La tonalité altermondialiste des déclarations faites par le président de la république Kaïs Saïed, hier, jeudi 16 février 2023, lors de sa rencontre avec la Première ministre Najla Bouden Romdhane suscite quelques interrogations légitimes.
Par Imed Bahri
Evoquant la situation économique et sociale particulièrement difficile que traverse notre pays, le président à cru devoir s’en laver les mains («Ce n’est pas moi, ce sont les autres !») et se défausser sur ce qu’il considère comme le principal responsable : «La globalisation a atteint son apogée et s’est retournée contre elle-même», a-t-il déclaré. Et d’ajouter que «la solution ne réside pas dans la poursuite de l’appauvrissement des peuples ni dans leur soumission aux injonctions présentée comme une solution, alors qu’en vérité, elles continuent d’appauvrir et d’affamer…»
«C’est une nouvelle forme de colonisation. Nous sommes en mesure de faire de diagnostic de notre situation et d’en identifier les causes. Cette dégradation est le résultat des évolutions en cours dans le monde et de celles que la Tunisie a vécues au cours des dernières décennies», a encore déclaré M. Saïed, ajoutant : «Nous sommes capables de trouver les remèdes économiques et sociaux qui répondent aux attentes de notre peuple. Et s’ils veulent vraiment nous aider, qu’ils nous rendent nos fonds spoliés».
Y aller ou pas ?
Le président semble pointer du doigt les instances financières internationales, notamment le Fonds monétaire international (FMI) que la Tunisie sollicite pour un nouveau prêt de 1,9 milliard de dollars, et qui exige, en guise de garantie, la mise en œuvre de réformes structurelles, notamment la levée progressive des subventions, la réduction de la masse salariale dans la fonction publique et la privatisation, partielle ou totale, des entreprises publiques.
Ce qui est d’autant plus étonnant et paradoxal, c’est que le président semble rejeter ces «injonctions» dont les coûts sociaux vont être nécessairement élevés, et il le dit à qui ? Il le dit à Mme Bouden qui, quelques jours auparavant, avait rencontré le directrice générale du FMI, Kristina Georgieva, à Dubaï, et lui a réitéré la demande tunisienne et son engagement à accélérer les réformes convenues. Ce qui a d’ailleurs été relayé par les médias nationaux et internationaux.

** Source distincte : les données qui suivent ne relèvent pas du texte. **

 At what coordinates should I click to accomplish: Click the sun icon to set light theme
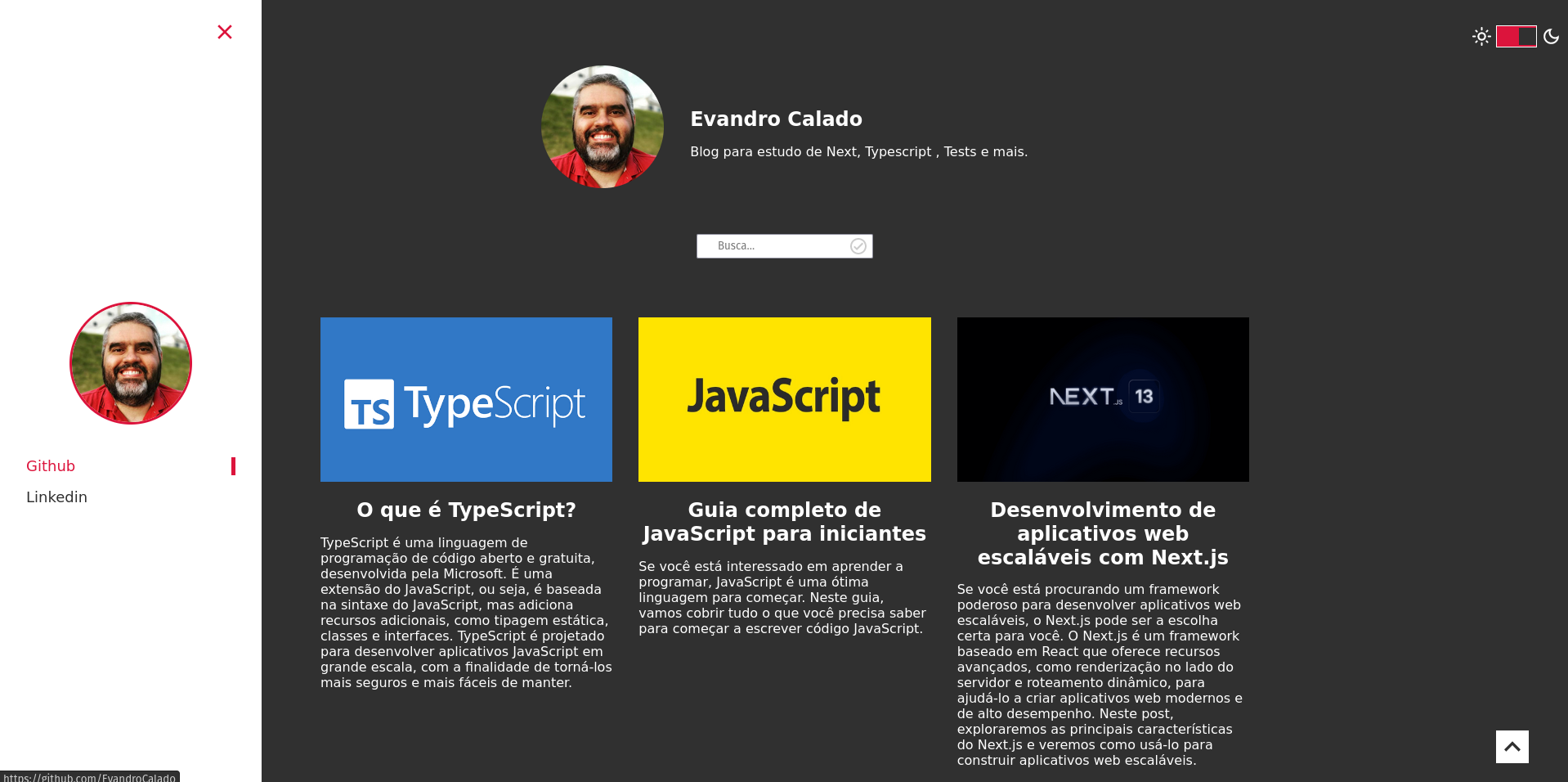(x=1481, y=36)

C’est à ne plus rien comprendre ! Car si le président ne veut plus compter sur les aides internationales, pourquoi continue-t-il à faire des appels du pied aux bailleurs de fonds via les autres représentants de l’Etat ? Et si le président a de bonnes idées pour sortir la Tunisie de sa crise financière asphyxiante actuelle, en comptant sur ses propres moyens, qu’attend-il pour les mettre en œuvre, car le temps presse et l’Etat est au bord de la cessation de paiement ?
La duplicité tunisienne
On comprend que le président puisse se sentir à l’étroit face à la double contrainte qui l’oblige à tendre la main à l’aide internationale, d’un côté, et de l’autre, à se soumettre aux «injonctions» des bailleurs de fonds où il voit une ingérence insupportable dans la décision souveraine de l’Etat tunisien. Mais ce qu’on ne comprend pas, en revanche, et que nos partenaires internationaux auront encore plus de mal à comprendre eux aussi, c’est cette duplicité du pouvoir en Tunisie qui tient un double discours : très libéral à l’extérieur, et altermondialiste à l’intérieur. Si l’on veut comprendre pourquoi les bailleurs de fonds, notamment le FMI, tout en étant convaincus de la nécessité de voler au secours des Tunisiens, hésitent toujours à le faire et reportent leur décision aux calendes grecques, il ne faut pas en chercher les raisons ailleurs que dans cette duplicité tunisienne.